→ ЧТО СДЕЛАТЬ
[1] Как передать суть отрывка о России начала 1990-х в двух предложениях?
[2] Продолжите отрывок о России начала 1990-х после его последнего предложения.

→ ИСХОДНЫЙ ОТРЫВОК

Первая половина 1990-х гг. стала порой бурных, хаотичных социальных изменений и лихорадочного индивидуального пересотворения себя. Сравнительная краткость этой фазы, возможно, должна напомнить нам, что, несмотря на элементы сходства с 1917 г., события 1991 г. были революцией лишь в определенном смысле. Речь шла не о социальной революции, когда брожение внизу усиливаясь, наконец взрывается неодолимым народным порывом, который сметает старый режим. Скорее, имел место драматичный случай внезапного распада государства. Таким образом, ситуацию в России начала 1990-х гг. в той же мере стоит сравнивать с обстановкой в Германии и Японии после 1945 г., где старый режим стремительно рухнул в результате военного поражения. Конечно, Россию после 1991 г. не оккупировала иностранная держава, однако в культурном плане происходившее тогда можно рассматривать как своего рода западную оккупацию. В советское время капиталистический Запад выступал в роли «Другого». Теперь сама Россия стала этим «Другим»: «нормальная, цивилизованная жизнь» — распространенный лозунг и предмет чаяний в 1990-е гг. — обязательно имела западный облик, поскольку «западное» служило привычной антитезой «советскому».

→ ДАННЫЕ

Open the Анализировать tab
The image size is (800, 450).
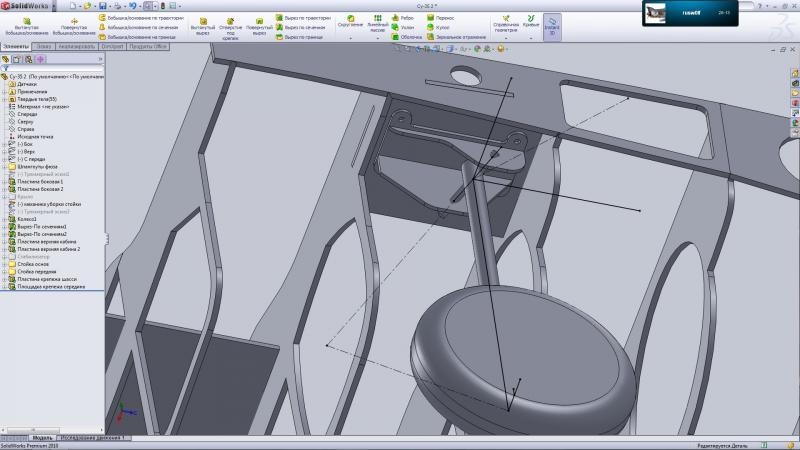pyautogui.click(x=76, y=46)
--
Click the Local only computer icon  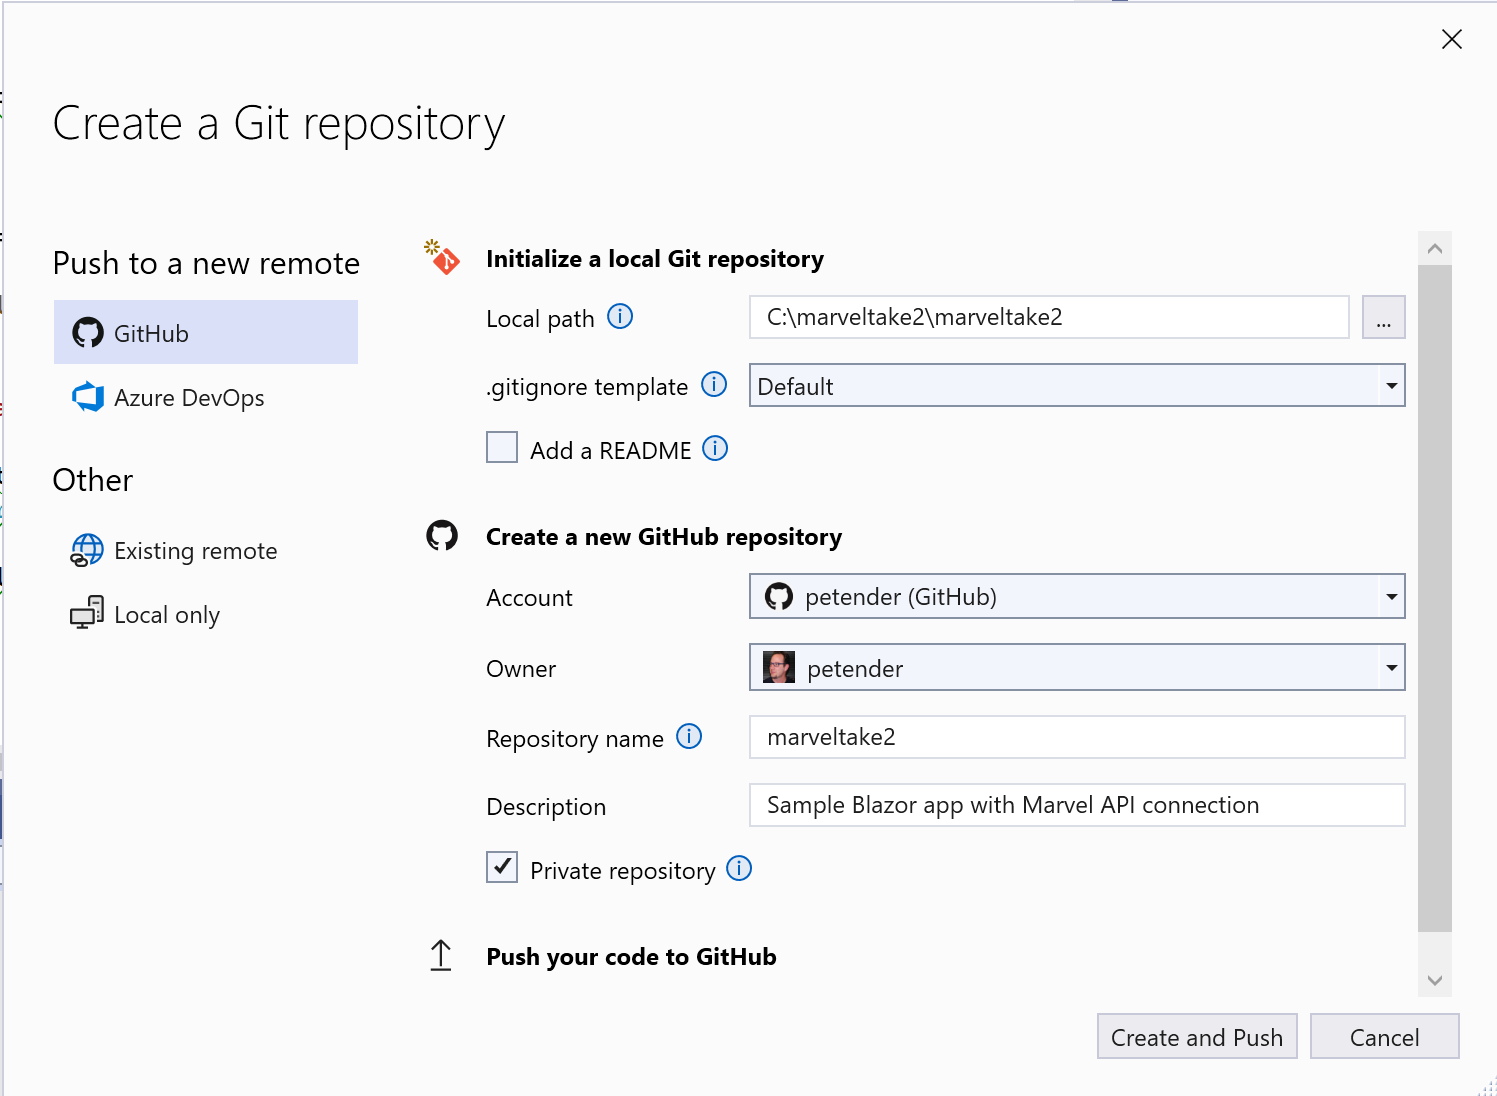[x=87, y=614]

→ ОТВЕТЫ
[1] Первая половина 1990-х гг. была временем бурных, хаотичных социальных перемен, а события 1991 г. стали не социальной революцией снизу, а внезапным распадом государства, который уместно сравнивать с крахом старых режимов в Германии и Японии после 1945 г. В культурном плане происходившее можно считать своего рода западной оккупацией: прежде «Другим» был капиталистический Запад, теперь им стала сама Россия, а «нормальная, цивилизованная жизнь» непременно представлялась западной.

[2]
Различия в ключевых обстоятельствах 1917 и 1991 гг. делают тем любопытнее сходство поведенческих и психологических реакций со стороны отдельных граждан. В новую эпоху не менее широко, чем в прежнюю, практиковалось перевоплощение — а также наверняка и самозванство. Бывшие советские граждане теперь пересотворяли себя в «менеджеров», «брокеров» и «бизнесменов» (форма женского рода — «бизнес-леди», «бизнесменки», «бизнесменши»); специалистов по «консалтингу» и «паблик-рилейшнз»; «риэлторов» и «рэкетиров»; «программистов» и «хакеров»; «секс-бомб» и «яппи»; «геев» и «бисексуалов» — само экзотическое звучание заимствованных неологизмов передавало ощущение новизны предлагаемых идентичностей. Открылись пути для трансформации в «мэра» (если пожелает «электорат»), в «гуру», «экстрасенса» или, как говорит новая наука «уфология» (изучение неопознанных летающих объектов), в «контактера» (в женском роде «контактерша» — тот или та, кто вступает в контакт с представителями внеземных цивилизаций, получает информацию из космоса){718}. Новые идентичности требовали новых форм поведения, одежды, новой организации труда, досуга, межличностных отношений, новых способов обращения с деньгами и т. д. Всем этим следовало как можно быстрее овладеть и наглядно демонстрировать усвоенные навыки: брать «ипотеку» для приобретения «коттеджей», если не хватает «баксов»; делать себе «акупунктуру» и есть «пиццу»; осуждать «сексизм»; сидеть в «Интернете»; интересоваться «шоу-бизнесом» и «рейтингами»; заниматься «шейпингом» под руководством «тренера» и следить за своими «биоритмами»; обзавестись новым хобби в виде «шоппинга». Даже без «шоковой терапии» как правительственной экономической стратегии люди жили в состоянии шока, и без прилагательного «шоковый» было не обойтись.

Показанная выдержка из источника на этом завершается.